Pixel coordinate grounding data
====================
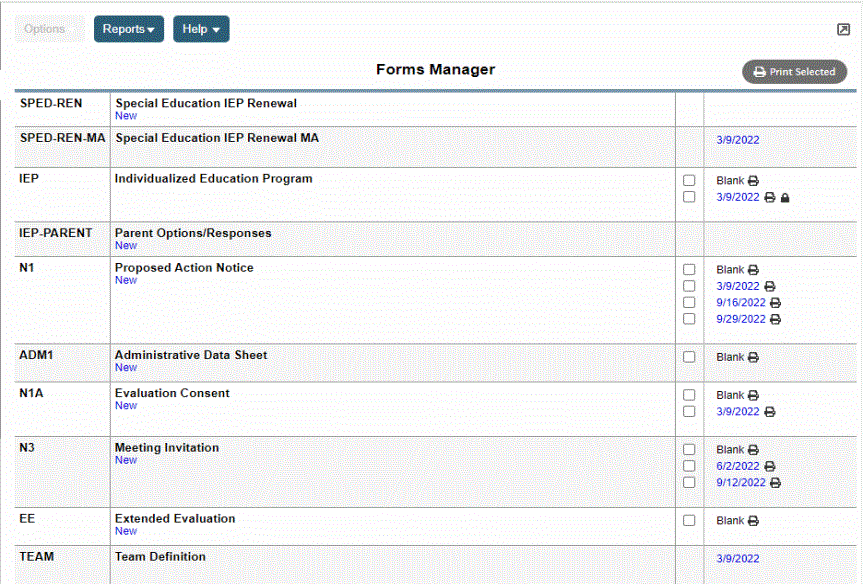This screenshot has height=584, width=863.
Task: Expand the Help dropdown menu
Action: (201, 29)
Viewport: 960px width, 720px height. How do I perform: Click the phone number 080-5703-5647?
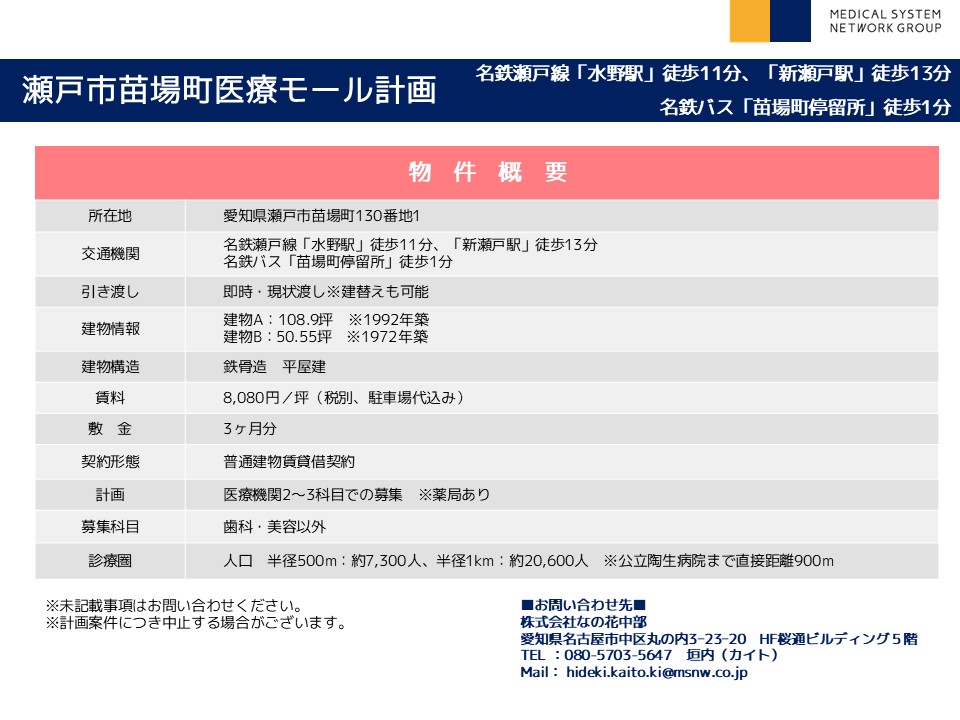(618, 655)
====================
WHAT THE EXERCISE ASKS
Exactly the lines from the one with "Viewport: 960px width, 720px" through the end of the records are to be repeated, both ends included, and pictures are to be omitted.

OUTPUT OF THE EXERCISE
Viewport: 960px width, 720px height. How do I perform: Click the phone number 080-5703-5647?
(618, 655)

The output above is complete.